Au lendemain du second tour des élections régionales, la cassure profonde entre les citoyens et le vote est alarmante, l’abstention a atteint un niveau record : plus de 65% des électeurs, un écart de 20 points avec les régionales de 2015. Les gagnants de cette élection sont les sortants largement reconduits dans toutes les régions. Mais cette apparente stabilité des élus régionaux cache un profond séisme quand deux électeurs sur trois n’ont pas voté. 

Les perdants sont le parti présidentiel et le parti de Marine le Pen qui n’obtient aucune région, pas même la PACA où Thierry Mariani était en tête après le premier tour. Le front républicain a tenu. Le duel Macron / Le Pen n’est pas l’enjeu des élections régionales. Il semble aussi que la stratégie de normalisation du RN est décevante pour ses électeurs. Mais entendre, au lendemain des élections, Marine Le Pen et Louis Aliot, maire RN de Perpignan alerter sur le danger pour la démocratie n’est pas rassurant. 

La désaffection des urnes n’est pas nouvelle, elle progresse et devient spectaculaire lors d’élections régionales dont les enjeux sont peu lisibles. Il n’y a pas de message politique clair dont l’électeur peut se saisir. Le remodelage des grandes régions a contribué à éloigner les citoyens des élus. Et les mécaniques de retrait, fusion, alliance ou maintien coûte que coûte, entre les deux tours, ont confirmé le sentiment des électeurs réticents d’un entre soi des politiques qui ne s’intéressent pas aux “vraies gens”. 

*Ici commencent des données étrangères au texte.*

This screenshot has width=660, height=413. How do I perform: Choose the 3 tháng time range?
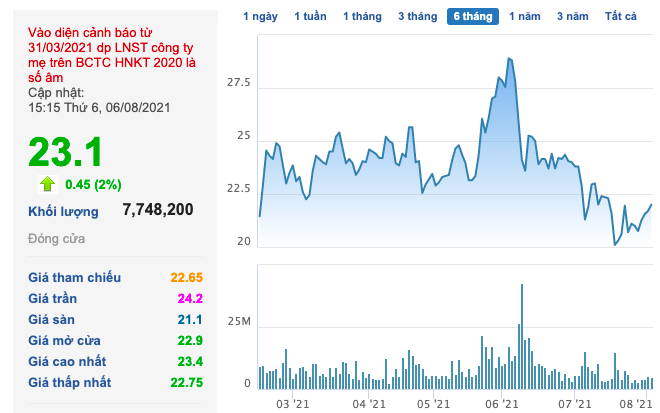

Le résultat semble confirmer le désenchantement démocratique : “ça ne changera jamais, ce n’est pas la peine d’aller voter”. Le paradoxe étant que la démobilisation des électeurs fait le jeu des sortants et confirme le diagnostic désenchanté. Le déterminant principal de la non-participation est lié à l’âge. Les jeunes ne se sentent pas impliqués dans les enjeux politiques. Leur scepticisme devant le processus démocratique est manifeste. 80% de l’électorat populaire s’est aussi abstenu. 

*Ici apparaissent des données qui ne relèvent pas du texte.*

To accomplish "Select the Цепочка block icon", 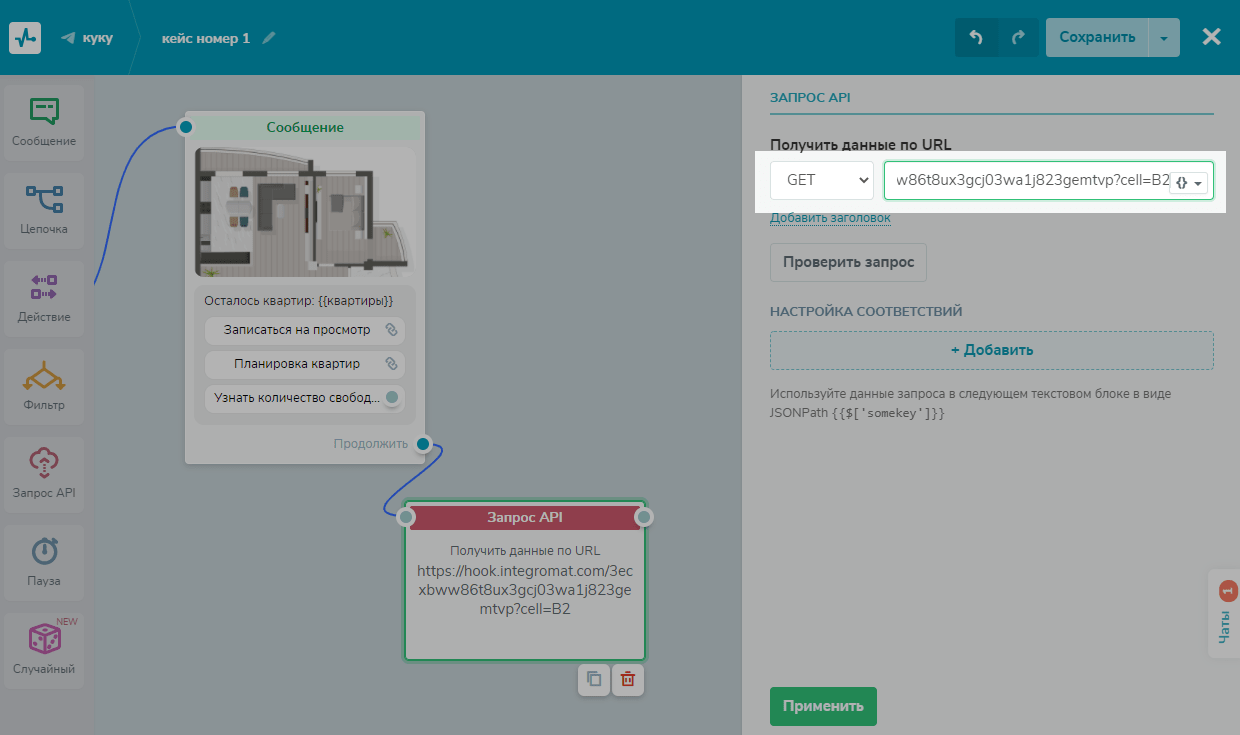I will 43,210.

Contrairement à ce que l’on craignait entre les deux tours, les mécontents ne se sont pas précipités vers les extrêmes. Mais est-ce bon signe ? Aujourd’hui la démocratie des urnes semble perdre du terrain par rapport à l’expression libre sur les réseaux sociaux où la brutalisation des échanges est inquiétante. Le succès de CNews, chaine d’information la plus regardée, est parlant. Il repose non sur la qualité des reportages mais sur des débats qui génèrent de l’audience par des clashs répétés sur des sujets clivants. Sous la bannière de la liberté d’expression, la chaine de Vincent Bolloré se nourrit de la défiance envers les médias et transforme les débats en rings où l’on va terrasser son adversaire par l’outrance.  

Réenchanter les urnes et la démocratie, c’est un projet ambitieux, une urgence même, mais comment ?

De notre côté, modestement, nous reprenons le cours de notre activité l’an prochain. Il y a un an, tout était incertain et menacé par l’urgence sanitaire. Les cinémas ont rouvert leurs portes. Le nôtre nous accueille de nouveau. Le jeune public pourra retrouver l’émotion devant les films et un débat qui ne se nourrit pas d’invectives.